Dataset entries:

──────────────────────────────

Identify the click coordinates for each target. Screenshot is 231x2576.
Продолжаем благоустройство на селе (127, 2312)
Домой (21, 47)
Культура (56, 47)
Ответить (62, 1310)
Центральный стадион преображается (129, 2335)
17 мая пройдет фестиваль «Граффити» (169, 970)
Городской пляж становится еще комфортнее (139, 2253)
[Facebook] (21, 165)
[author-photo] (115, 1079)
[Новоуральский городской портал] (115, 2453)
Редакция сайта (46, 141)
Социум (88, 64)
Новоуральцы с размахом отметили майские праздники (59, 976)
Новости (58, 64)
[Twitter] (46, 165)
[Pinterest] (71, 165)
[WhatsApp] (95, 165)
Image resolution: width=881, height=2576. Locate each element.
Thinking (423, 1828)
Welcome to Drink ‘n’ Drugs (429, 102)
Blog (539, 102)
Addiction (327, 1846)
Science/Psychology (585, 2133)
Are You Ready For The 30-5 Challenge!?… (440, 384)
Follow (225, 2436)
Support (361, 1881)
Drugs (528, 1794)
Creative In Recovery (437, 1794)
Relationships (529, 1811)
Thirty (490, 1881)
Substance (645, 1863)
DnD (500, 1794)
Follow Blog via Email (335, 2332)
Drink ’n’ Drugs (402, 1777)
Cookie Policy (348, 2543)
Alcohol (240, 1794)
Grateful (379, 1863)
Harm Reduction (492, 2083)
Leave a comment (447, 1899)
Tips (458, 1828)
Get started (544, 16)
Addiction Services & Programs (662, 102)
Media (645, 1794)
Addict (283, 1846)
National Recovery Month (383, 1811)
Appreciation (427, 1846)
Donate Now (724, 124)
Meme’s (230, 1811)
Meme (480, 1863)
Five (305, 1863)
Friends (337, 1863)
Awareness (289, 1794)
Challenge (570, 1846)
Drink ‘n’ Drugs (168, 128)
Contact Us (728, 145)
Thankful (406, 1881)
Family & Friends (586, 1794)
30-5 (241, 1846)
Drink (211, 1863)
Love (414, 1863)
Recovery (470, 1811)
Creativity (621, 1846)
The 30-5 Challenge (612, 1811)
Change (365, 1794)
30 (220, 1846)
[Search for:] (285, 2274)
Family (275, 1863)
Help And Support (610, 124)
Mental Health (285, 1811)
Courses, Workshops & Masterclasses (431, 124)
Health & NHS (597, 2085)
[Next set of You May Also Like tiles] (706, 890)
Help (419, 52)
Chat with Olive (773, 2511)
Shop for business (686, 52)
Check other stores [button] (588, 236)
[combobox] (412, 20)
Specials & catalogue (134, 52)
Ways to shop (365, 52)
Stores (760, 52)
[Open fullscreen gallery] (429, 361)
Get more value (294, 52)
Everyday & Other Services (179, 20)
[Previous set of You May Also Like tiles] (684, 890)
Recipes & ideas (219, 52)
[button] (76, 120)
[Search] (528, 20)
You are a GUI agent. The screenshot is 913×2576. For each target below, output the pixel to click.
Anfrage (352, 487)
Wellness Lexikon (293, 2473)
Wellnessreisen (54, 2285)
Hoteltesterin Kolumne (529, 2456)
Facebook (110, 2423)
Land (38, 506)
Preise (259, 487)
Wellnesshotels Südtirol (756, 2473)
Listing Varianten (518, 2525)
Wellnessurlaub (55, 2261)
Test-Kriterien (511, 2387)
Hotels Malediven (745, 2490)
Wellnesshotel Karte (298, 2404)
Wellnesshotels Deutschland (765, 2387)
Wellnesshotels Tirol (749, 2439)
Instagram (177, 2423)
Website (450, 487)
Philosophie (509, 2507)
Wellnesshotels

──────────────────────────────

**REQUIRED ACTION**
Print only the lines running from the one with "Drink ‘n’ Drugs (168, 128)" to the final line of the data above, each exactly as it appears.

**RESULT OF THE EXERCISE**
Drink ‘n’ Drugs (168, 128)
Contact Us (728, 145)
Thankful (406, 1881)
Family & Friends (586, 1794)
30-5 (241, 1846)
Drink (211, 1863)
Love (414, 1863)
Recovery (470, 1811)
Creativity (621, 1846)
The 30-5 Challenge (612, 1811)
Change (365, 1794)
30 (220, 1846)
[Search for:] (285, 2274)
Family (275, 1863)
Help And Support (610, 124)
Mental Health (285, 1811)
Courses, Workshops & Masterclasses (431, 124)
Health & NHS (597, 2085)
[Next set of You May Also Like tiles] (706, 890)
Help (419, 52)
Chat with Olive (773, 2511)
Shop for business (686, 52)
Check other stores [button] (588, 236)
[combobox] (412, 20)
Specials & catalogue (134, 52)
Ways to shop (365, 52)
Stores (760, 52)
[Open fullscreen gallery] (429, 361)
Get more value (294, 52)
Everyday & Other Services (179, 20)
[Previous set of You May Also Like tiles] (684, 890)
Recipes & ideas (219, 52)
[button] (76, 120)
[Search] (528, 20)
You are a GUI agent. The screenshot is 913×2576. For each target below, output the pixel to click.
Anfrage (352, 487)
Wellness Lexikon (293, 2473)
Wellnessreisen (54, 2285)
Hoteltesterin Kolumne (529, 2456)
Facebook (110, 2423)
Land (38, 506)
Preise (259, 487)
Wellnesshotels Südtirol (756, 2473)
Listing Varianten (518, 2525)
Wellnessurlaub (55, 2261)
Test-Kriterien (511, 2387)
Hotels Malediven (745, 2490)
Wellnesshotel Karte (298, 2404)
Wellnesshotels Deutschland (765, 2387)
Wellnesshotels Tirol (749, 2439)
Instagram (177, 2423)
Website (450, 487)
Philosophie (509, 2507)
Wellnesshotels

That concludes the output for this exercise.